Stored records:
==========
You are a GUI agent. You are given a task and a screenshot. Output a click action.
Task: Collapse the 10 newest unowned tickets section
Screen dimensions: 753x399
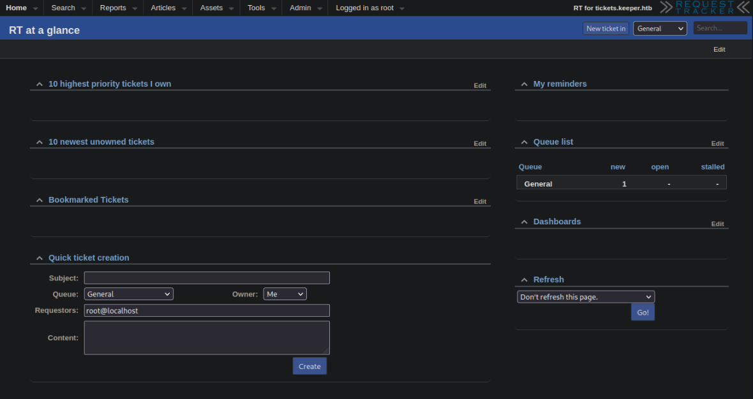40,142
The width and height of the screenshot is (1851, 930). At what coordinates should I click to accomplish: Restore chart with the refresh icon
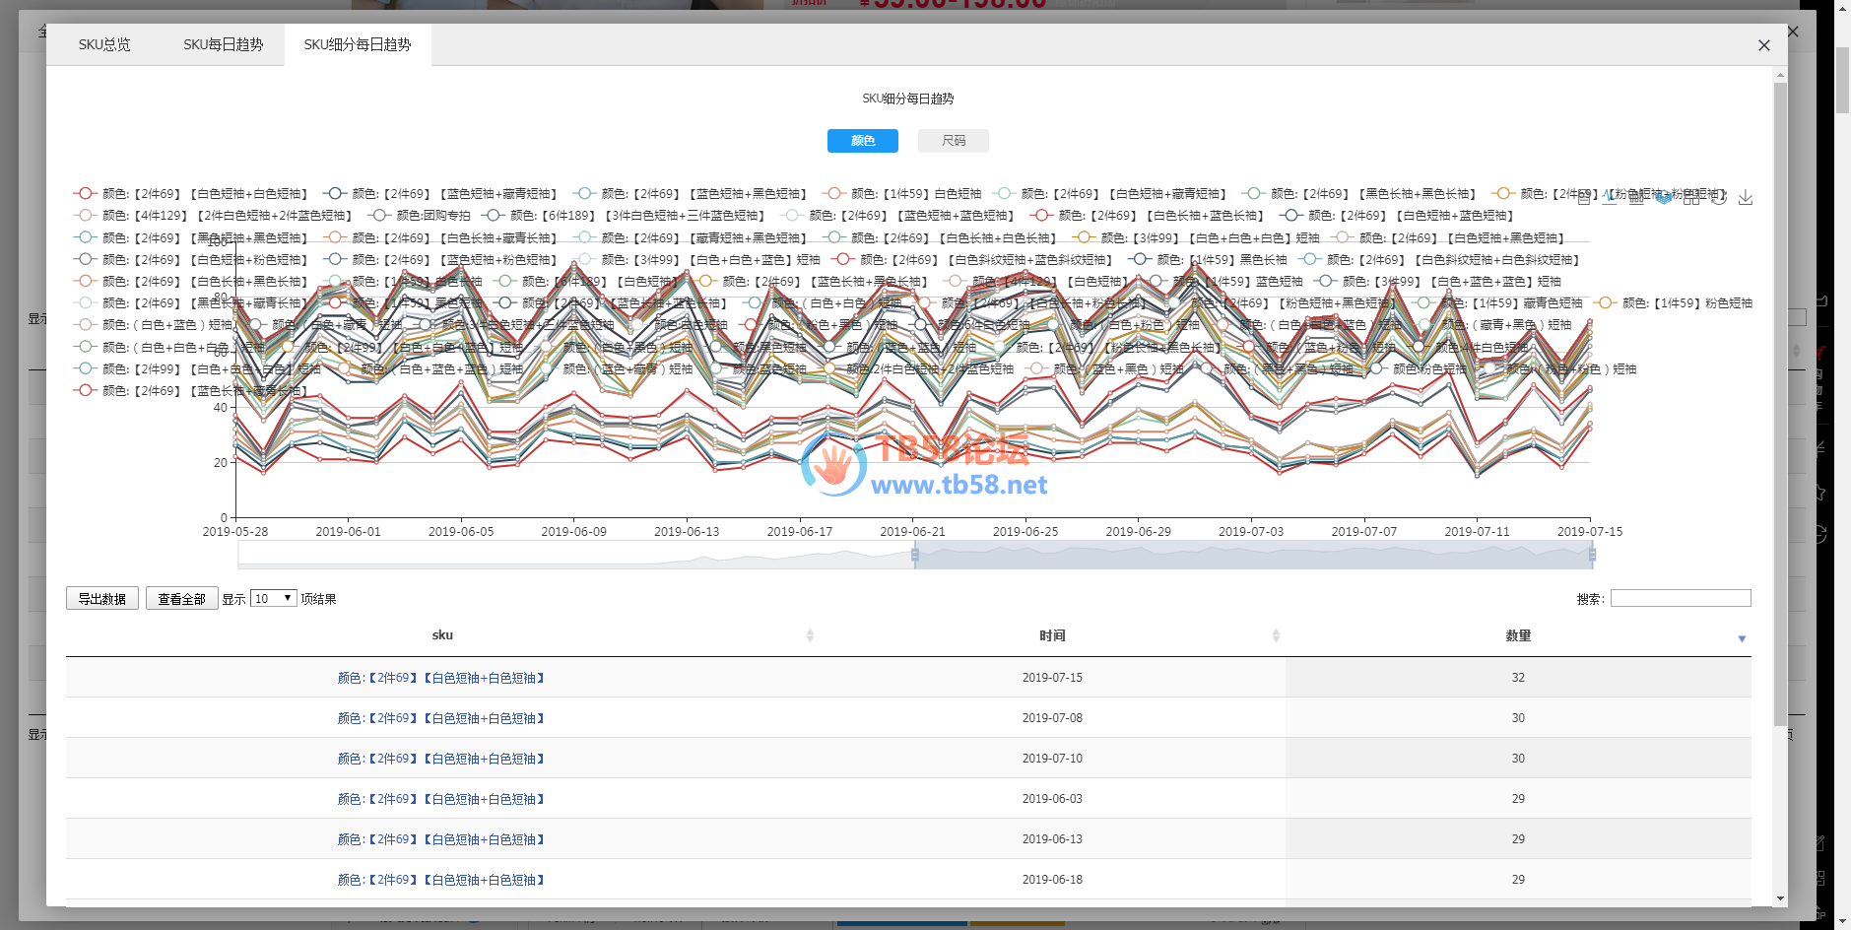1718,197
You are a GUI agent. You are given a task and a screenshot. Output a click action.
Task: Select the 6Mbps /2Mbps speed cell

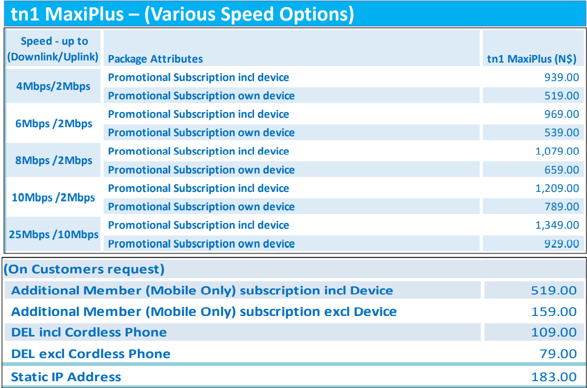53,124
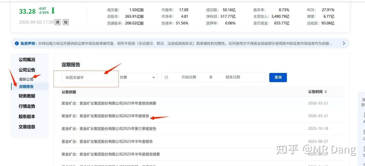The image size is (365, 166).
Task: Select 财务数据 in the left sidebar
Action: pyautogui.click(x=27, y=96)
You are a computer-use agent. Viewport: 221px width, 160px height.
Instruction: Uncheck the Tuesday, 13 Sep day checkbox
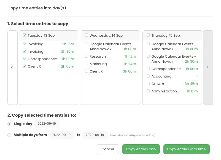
==========
What is needed is an exact copy of all the data, with no images in it.

You are a GUI agent. You are given a task and a screenshot. Output a click action.
Task: Collapse the 10 newest unowned tickets section
Screen dimensions: 753x399
40,142
The width and height of the screenshot is (1851, 930). At what coordinates should I click to accomplish: Restore chart with the refresh icon
1718,197
You are a GUI agent. You are given a task and a screenshot. Output a click action.
Task: Select the 6Mbps /2Mbps speed cell

53,124
The image size is (365, 166).
Task: Select 财务数据 in the left sidebar
Action: pyautogui.click(x=27, y=96)
You are a computer-use agent. Viewport: 221px width, 160px height.
Instruction: Uncheck the Tuesday, 13 Sep day checkbox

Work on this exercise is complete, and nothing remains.